── TEXTE À LIRE
Ensuite, rien de certain concernant son jeune parcours. Toujours
est-il, que son
frère Hugues, à la mort d’Hugues II, va devenir
archevêque de Besançon sous le
nom d’Hugues III. En 1087 ses deux parents décèdent coup
sur coup. Le siège
épiscopal de Besançon occupé par son frère,
l’oblige à rechercher une place
vacante mais importante, ailleurs. Le diocèse de Vienne demeure
vacant, alors
il se tourne vers cet avenir en devenant avant 30 ans,
archevêque de
Vienne.
────
▶ _OBJECTIF 1_: D'après le texte à lire, sous quel nom le frère Hugues devient-il archevêque de Besançon ?
── ENTRÉES FOURNIES
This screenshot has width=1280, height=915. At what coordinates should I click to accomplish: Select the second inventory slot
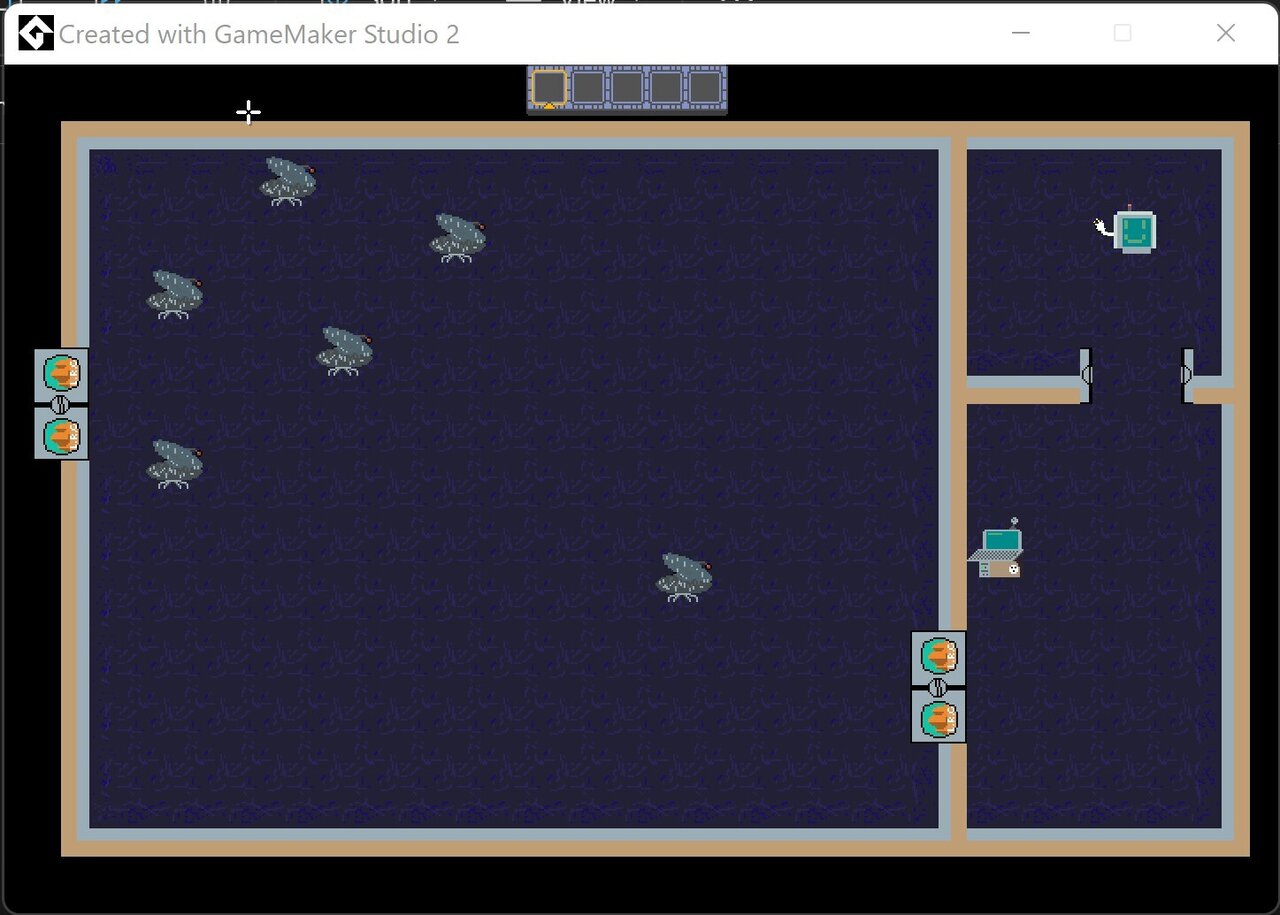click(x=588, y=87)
────
── ENTRÉES FOURNIES
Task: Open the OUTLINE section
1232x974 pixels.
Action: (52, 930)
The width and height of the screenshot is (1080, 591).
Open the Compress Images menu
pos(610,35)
────
▶ _OBJECTIF 2_: Indiquez le nombre de lignes des enregistrements qui contiennent la chaîne "height", sans rien ajouter d'autre que ce nombre.

▶ _RÉSULTAT 1_: Sous le nom d'Hugues III.

▶ _RÉSULTAT 2_: 2